A recent opinion article in The Nugget stated that “The administration, through their action in keeping the coaches, left the victims with no other choice but to retreat while the coaches remained. The administration claimed they wanted the players back on the court but at the expense of facing their perpetrators, which caused fear and anxiety. The District tried to mitigate this issue by hiring a monitor (rescuer) to keep the coaches in check.” (Emphasis added).

It is ironic that the suit was about harassment, intimidation and bullying, yet after multiple cleared investigations one might wonder if the victim being persecuted, intimidated and bullied is the coach. Perhaps I become a rescuer by defending a friend who patiently teaches our most vulnerable kindergarten students, and volunteers to run free basketball clinics for young hoopsters that have barely learned to lace up their sneakers. We are all susceptible to being caught in this game that no one wins.

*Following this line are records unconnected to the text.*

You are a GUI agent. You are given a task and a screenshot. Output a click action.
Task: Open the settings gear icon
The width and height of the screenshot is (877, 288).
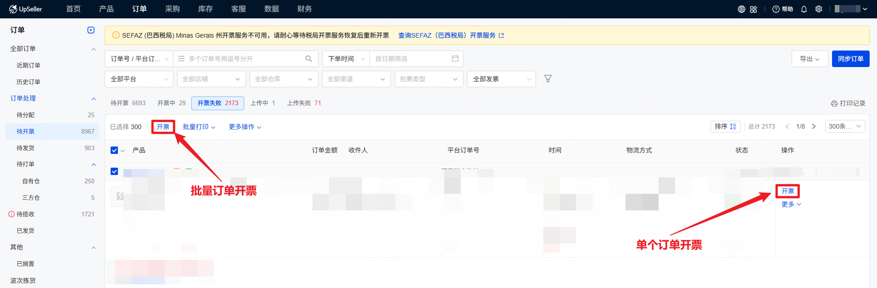(818, 9)
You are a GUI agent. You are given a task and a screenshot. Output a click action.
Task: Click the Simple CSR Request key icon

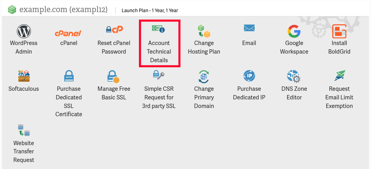[x=159, y=75]
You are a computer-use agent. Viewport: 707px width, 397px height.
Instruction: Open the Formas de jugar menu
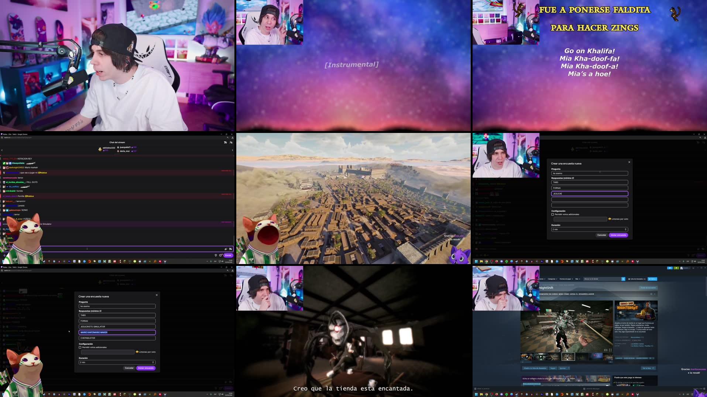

To win, Karpman outlines a new strategy. The Persecutor learns to harness their personal power by assertively and responsibly setting firm boundaries. The Rescuer learns to reach out to others with empathy. Finally, the Victim learns vulnerability, owning their choices while being open and trusting with healthy people.

It’s time to call a timeout and analyze our game plan, or at least recognize which game we are playing. Our kids are learning from our behaviors. Our job as parents, educators, and coaches is to model the healthy thinking patterns and humility we hope to one day see them develop.

My heart hurts because we have all lost in this recent scrimmage. In the words of David Brooks (“The Road to Character”), I hope this defeat gives us humility and a greater awareness that we all are both splendidly endowed and deeply flawed.